The counterpart question to this is: has there ever been an exit game worth playing that didn’t change the way you see the world? Part of the appeal of many forms of entertainment is to help people feel good about themselves, and part of the appeal of puzzles, in whatever form, is that you can delight yourself by looking at a puzzle, thinking “I’ll never solve that”, then finding a way to solve it and prove yourself more capable than you thought.
Taking this further: is it plausible, and would it be cost-effective, that some charity, or some political party, or some cause might stage an exit game with the aim to deliberately raise a certain set of emotions in their players, or to change their misconceptions? Could an exit game set out to raise empathy with a particular group? All things are possible – a deliberate message to help people think about the human condition, as expressed through the medium of a live-action adventure with a time limit, might see the exit game as art rather than as craft. The challenge is whether one that could be made that worked on sufficiently many levels that it could be a stand-alone commercial proposition, rather than just an unusually participative medium through which to convey a message. Similarly, could there be such a thing as a flash (not Flash) exit game based on a recent news story? (Exit games based more generally on larger topics are well-known, such as “Cold War” stories.)
The history of art has been full of such position pieces, and the recent explosion in playable art has been no exception: arguable examples might include Blast Theory‘s Desert Rain, the National Theatre Wales’ Border Game, maybe Punchdrunk’s It Felt Like A Kiss. When the borders between different methods of expression are so blurred, it’s surely only a matter of time until someone comes up with something that identifiably has the exit game nature, or at least a decision mechanic to differentiate success from failure and provide an appropriate conclusion.

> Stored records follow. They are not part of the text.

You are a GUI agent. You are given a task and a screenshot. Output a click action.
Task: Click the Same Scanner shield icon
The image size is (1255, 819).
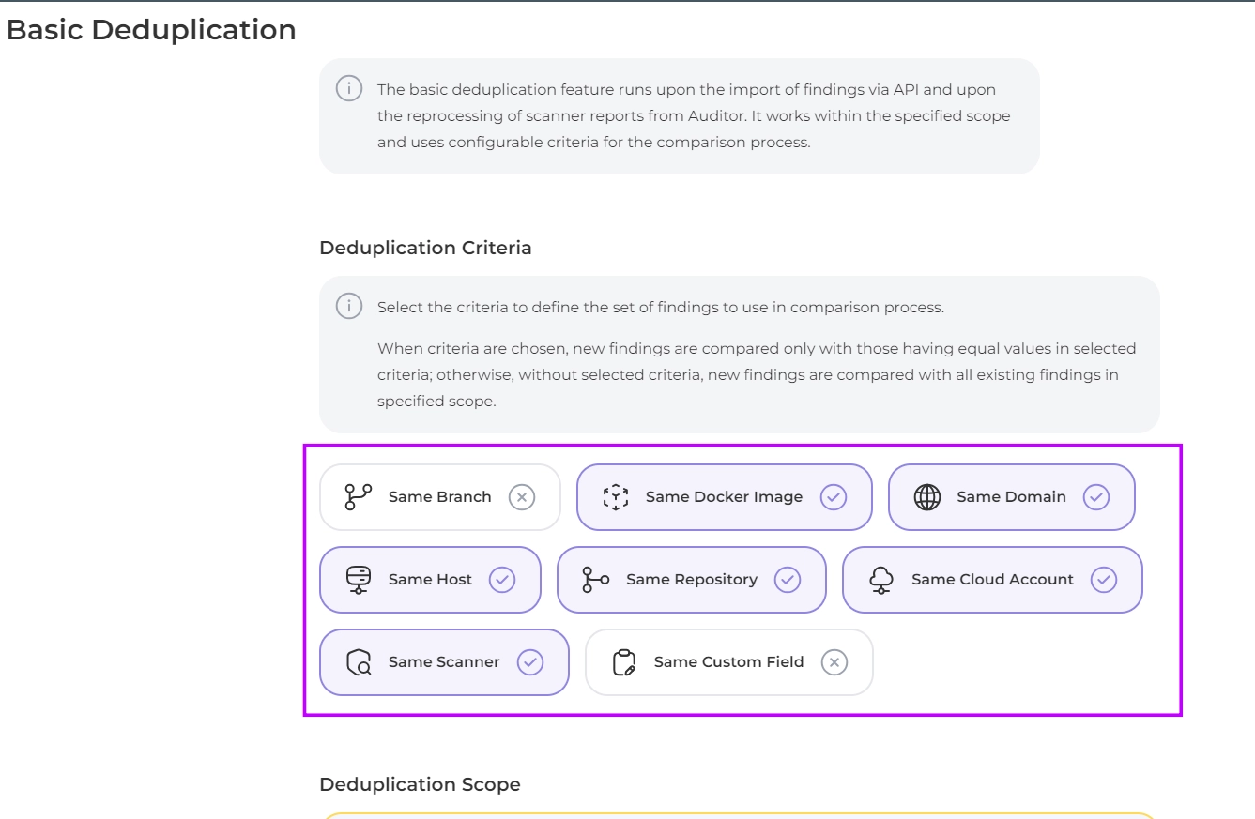pos(359,662)
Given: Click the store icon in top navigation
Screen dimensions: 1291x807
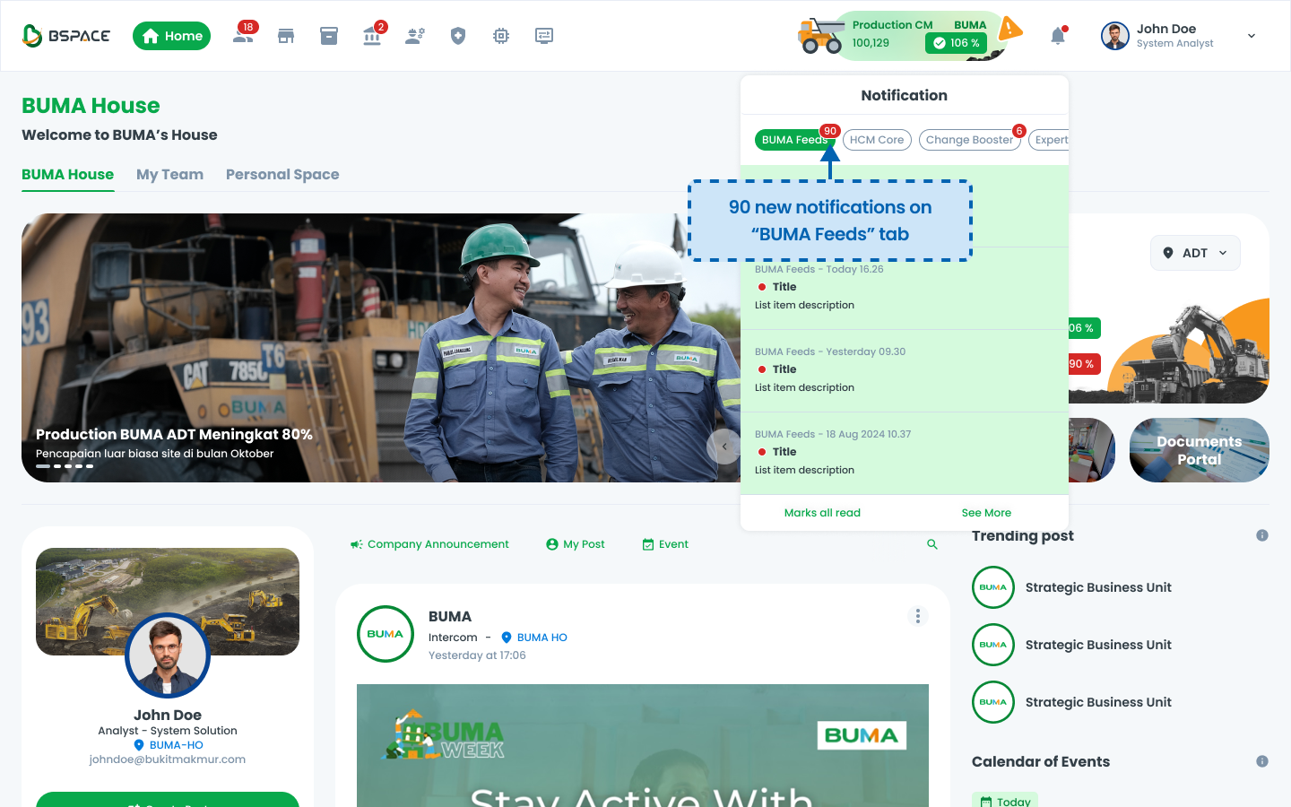Looking at the screenshot, I should tap(286, 36).
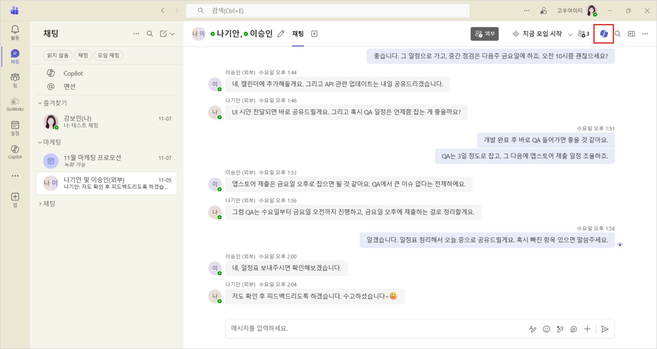
Task: Toggle the 채팅 filter chip
Action: pyautogui.click(x=83, y=55)
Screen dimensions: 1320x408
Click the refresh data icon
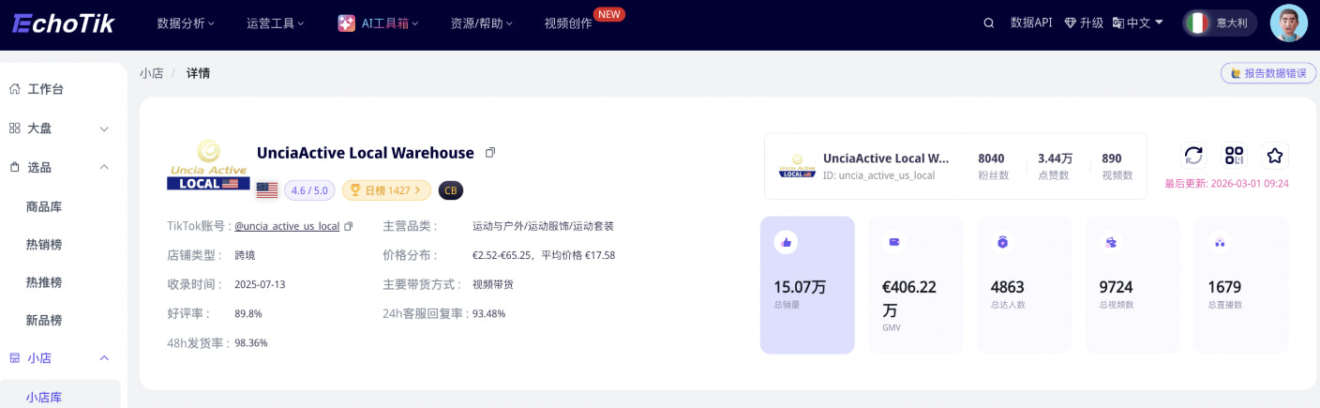[x=1193, y=156]
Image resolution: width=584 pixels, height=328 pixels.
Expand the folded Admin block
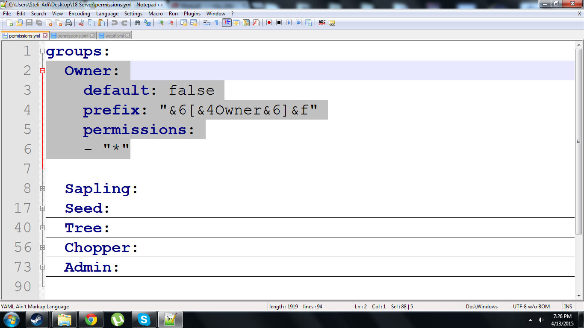pyautogui.click(x=42, y=267)
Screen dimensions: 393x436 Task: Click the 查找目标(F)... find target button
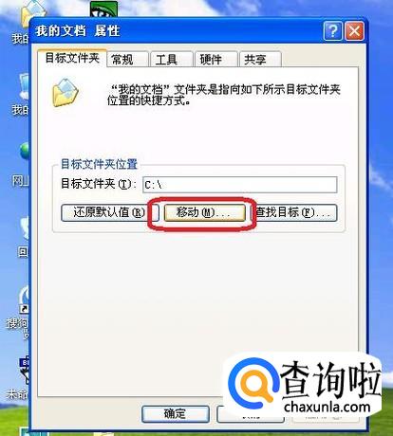[294, 212]
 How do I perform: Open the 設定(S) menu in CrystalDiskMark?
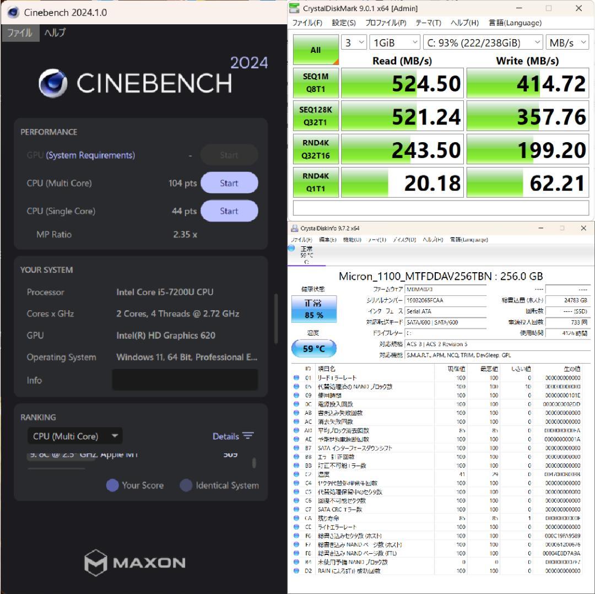pos(344,23)
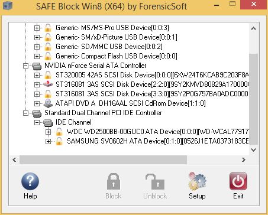Click the vertical scrollbar up arrow
Screen dimensions: 268x215
point(254,28)
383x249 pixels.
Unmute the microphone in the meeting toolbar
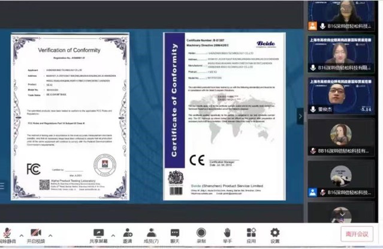pos(6,235)
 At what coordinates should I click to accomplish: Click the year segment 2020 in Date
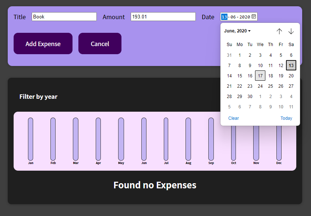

Let’s take an example. There’s no “this site” about what I’m about to say; this is a rare personal opinion. I am massively pro- migration, both immigration and emigration, more strongly so than any of the mainstream political parties in this country. (This is not really a subject appropriate for discussion in the comments, and unusual prejudice in this regard will be excised as I feel necessary. We’ll get back onto less controversial ground tomorrow.) As one starting-point, immigration has been massively positive for the exit game industry; furthermore, I conjecture that there is a positive correlation between exit games’ success in a city and that city’s willingness to accept and embrace migrants.
Without getting too partisan, and recognising that there are subtleties on all sides that cannot be included in a single paragraph, much of the current UK political rhetoric of the day is anti-immigrant, and some believe that recent immigrants are given immense practical advantages. It would be fascinating for an exit game to exist to provide a ludic version of the immigration experience – how difficult the language barrier is, how unforgiving the bureaucracy is, how expensive the process is, how disaffecting the attitudes of the unquestioning and misinformed are, how terrible and fearful the penalty that the enforcement officers are given to apply is.
Hopefully it could open a few people’s eyes – and stand up on its own merits as an exit game as well.